La “Cabaret Law” è ancora inspiegabilmente in vigore a New York. Boiler Room si è fatto principale promotore della sacrosanta crociata contro questa norma obsoleta.

1926. Questo è l’anno in cui a New York viene emanata la cosiddetta “Cabaret Law“, legge creata appositamente per mettere un freno all’espansione del movimento Jazz ad Harlem e per controllare i locali della zona. La norma inizialmente prevede che non si possano esibire gruppi con più di tre elementi e limita fortemente l’uso di sassofoni e strumenti d’ottone.

Nel 1988 questa parte del testo viene dichiarata incostituzionale, mentre rimane in vigore una frase che recita sostanzialmente così:

È richiesta una licenza di cabaret per ogni esercizio che venda cibo e/o bevande al pubblico e che permetta alla clientela di ballare in una stanza, un posto o uno spazio.”

La cosa non sorprende nessuno; del resto di leggi vetuste, obsolete e mai abrogate è pieno il mondo. Il problema che sorge è che questa “Cabaret Law”, di tanto in tanto, viene ripresa in mano dal sindaco e dalle autorità di turno per giustificare le chiusure di locali che, visto il costo della licenza, non sono in regola e non potrebbero permettere ai clienti di ballare all’interno.

Ciò che rende la questione ancor più grave, è che la legge in questione è stata usata quasi esclusivamente da sindaci fortemente conservatori a discapito delle realtà più vicine agli ambienti LGBTQ e della comunità afro-americana.

L’ultimo sindaco ad averne fatto ampio utilizzo è stato Rudolph Giuliani, tra il 1994 e il 2001. L’attuale fervido sostenitore di Donald Trump, infatti, è riuscito a chiudere circa settanta locali e a limitare fortemente la libertà di espressione di alcune minoranze presenti nella città statunitense.

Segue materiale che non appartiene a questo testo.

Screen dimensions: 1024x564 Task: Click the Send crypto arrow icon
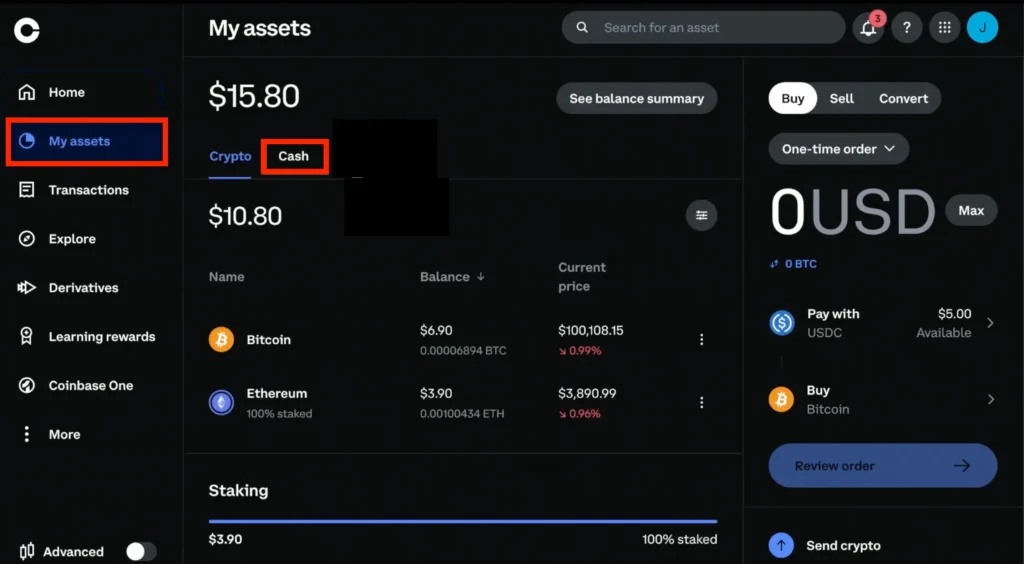(781, 545)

Con l’attuale sindaco democratico Bill de Blasio, il rischio per i locali si è fatto leggermente più blando, ma fino a che sarà in vigore questa assurda regola non si potrà definire “accettabile” la situazione.

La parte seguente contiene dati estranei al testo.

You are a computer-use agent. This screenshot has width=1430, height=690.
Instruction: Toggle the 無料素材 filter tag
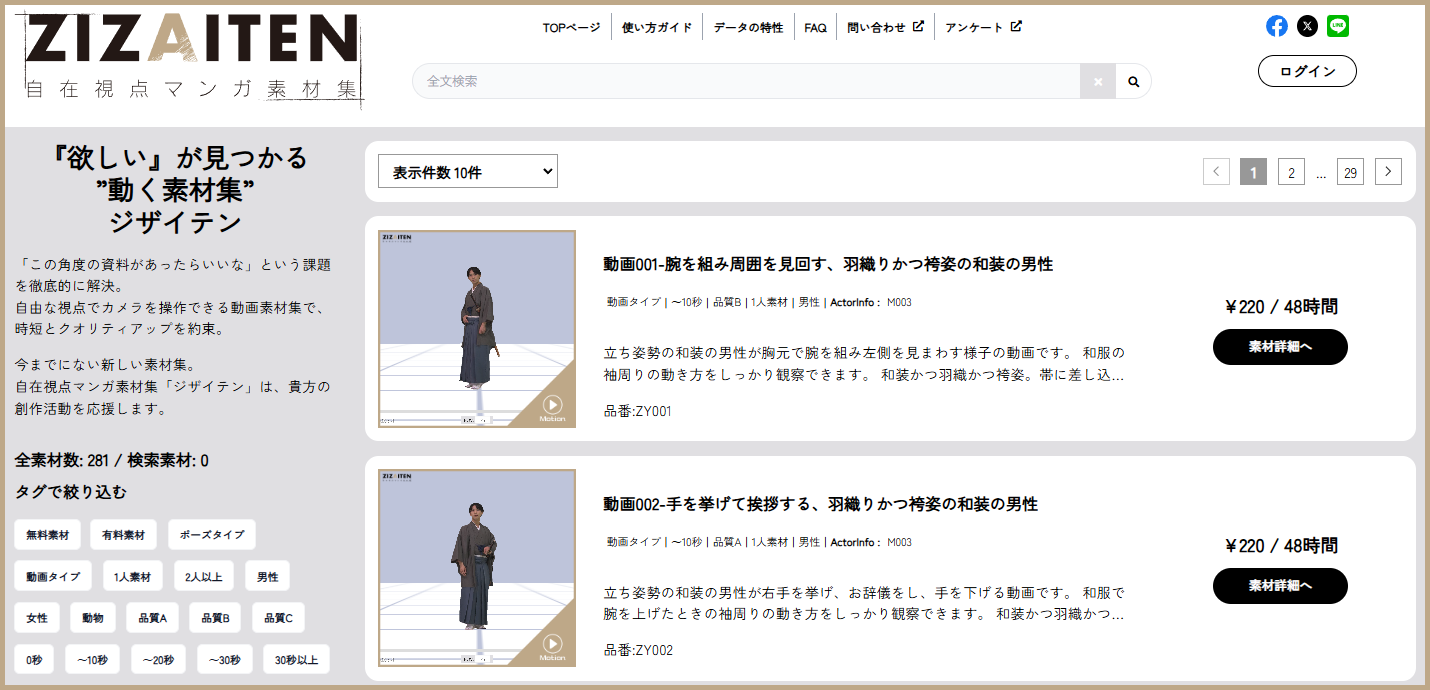(46, 534)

Dello stesso avviso è Boiler Room, che espone brevemente questa “Cabaret Law” in un video e spiega i motivi per cui andrebbe abolita il prima possibile. Risulta inspiegabile come nel 2017, a New York, le persone all’interno di un locale non siano libere di esprimere il loro essere tramite una forma artistica così nobile senza il rischio che il locale venga sanzionato o, peggio, chiuso.

Per questo motivo lo scorso 11 maggio Boiler Room ha organizzato l’evento “Let NYC Dance“, in cui sei dei dj più rappresentativi della scena newyorkese hanno esplorato sei decadi di musica della Grande Mela.

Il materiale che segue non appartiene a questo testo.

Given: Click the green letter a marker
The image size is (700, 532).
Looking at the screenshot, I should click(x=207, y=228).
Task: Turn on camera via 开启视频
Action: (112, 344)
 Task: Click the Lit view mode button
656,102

A compiere questo interessantissimo viaggio in uno dei patrimoni musicali più ricchi della storia sono stati, in ordine cronologico (dagli anni ’60 ai 2010), Jonathan Toubin, Mobile Mondays DJs, Jellybean Benitez, Anané Vega, Juan Maclean e Juliana Huxtable. L’ambizioso obiettivo di Boiler Room è quello di mobilizzare la comunità e porre l’accento su questa assurda “Cabaret Law”.

A tal proposito, è stata persino lanciata da Dance Liberation Network una petizione su Change.org per chiedere al New York City Council l’abrogazione di una legge per nulla al passo con i tempi. Petizione sostenuta da artisti del calibro di Ultra Natè, Mike Servito e Manik.